Writer Schemas and Reader Schemas

Writer schemas describe a dataset as it is being written. Reader schemas describe a dataset as it is being read from a datastore. Writer and reader schemas must be compatible, but they do not have to match exactly. See the Avro schema resolution specification for the exhaustive list of rules for matching one schema to another.

Changing Field Types

You can use schema resolution to change the type used to store a value. For example, you can change an int to a long to handle values that grow larger than initially anticipated.

Removing Fields from a Dataset

When you remove fields from a dataset schema, the data already written remains unchanged. The fields you remove are not required when records are written going forward. The field must not be added back, unless it is identical to the existing field (since the data isn’t actually removed from the dataset).
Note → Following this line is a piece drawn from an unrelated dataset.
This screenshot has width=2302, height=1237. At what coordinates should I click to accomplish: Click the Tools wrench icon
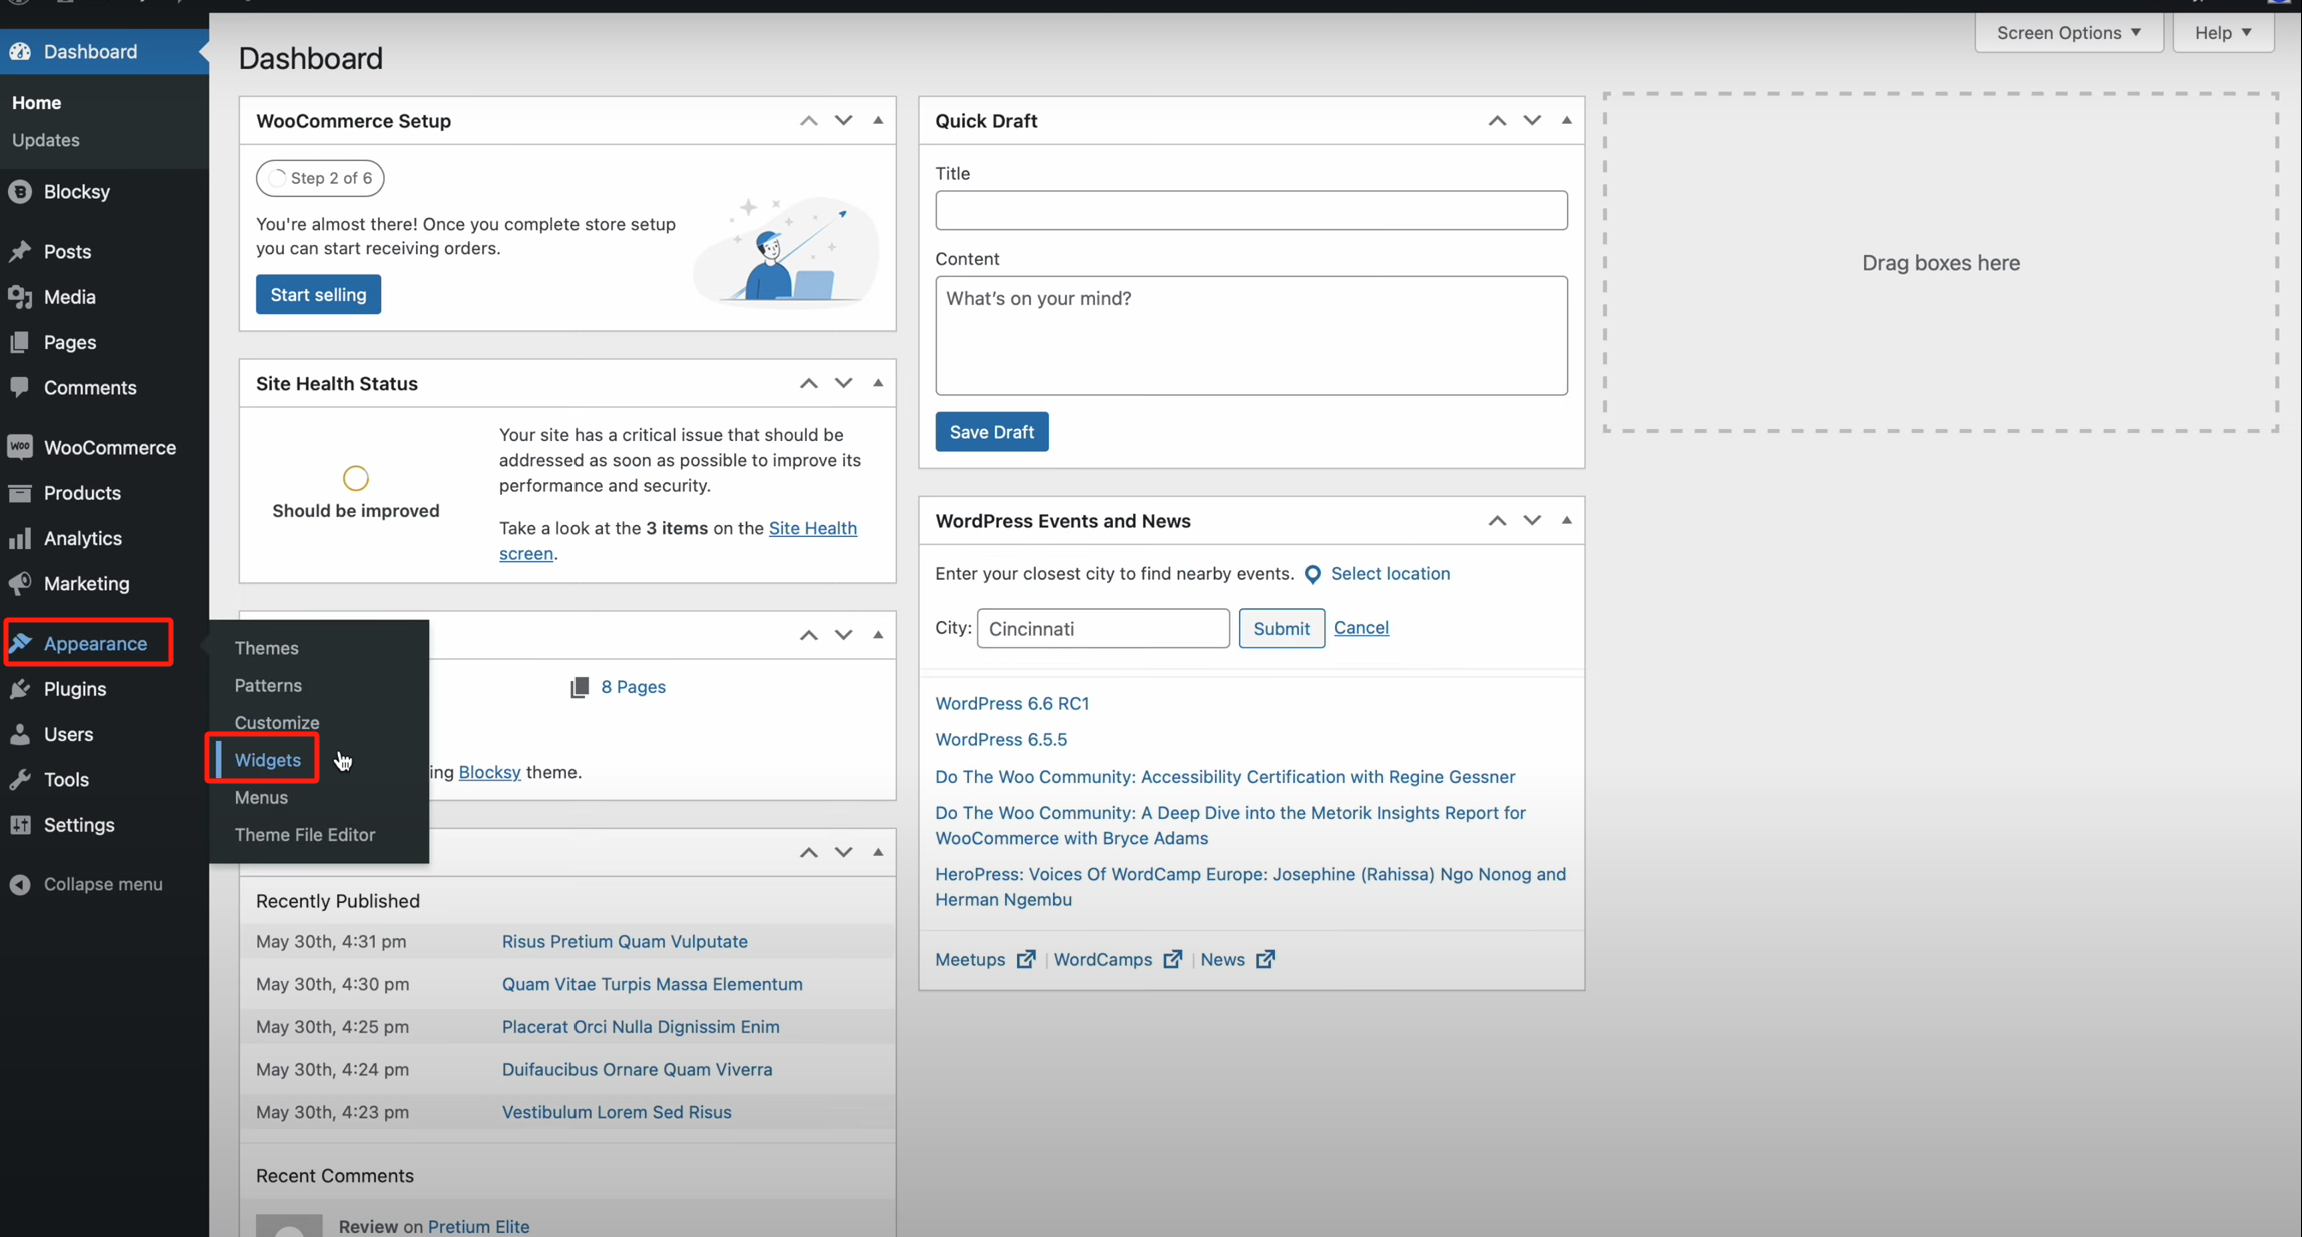click(x=20, y=780)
Adding Fields to a Dataset

You can add fields to a dataset’s schema, provided the the schema is compatible with the existing data. If you do so, you must define a default value for the fields you add to the dataset schema. New data that includes the field will be populated normally. Records that do not include the field are populated with the default you provide.

Reading with Different Schemas

You can have a schema that reads fewer fields than are defined by the schema used to write a dataset, provided that the field definitions in the reader schema are compatible with the chosen fields in the writer schema. This is useful when the writer schema provides more fields than are needed for the business case supported by the reader schema.

Removing unnecessary fields allows Kite to read data more efficiently. The performance gain can be significant when using Parquet format, in particular.

Kite ensures that each change to a schema is compatible with the last version of the schema. Older data can always be read by the current schema.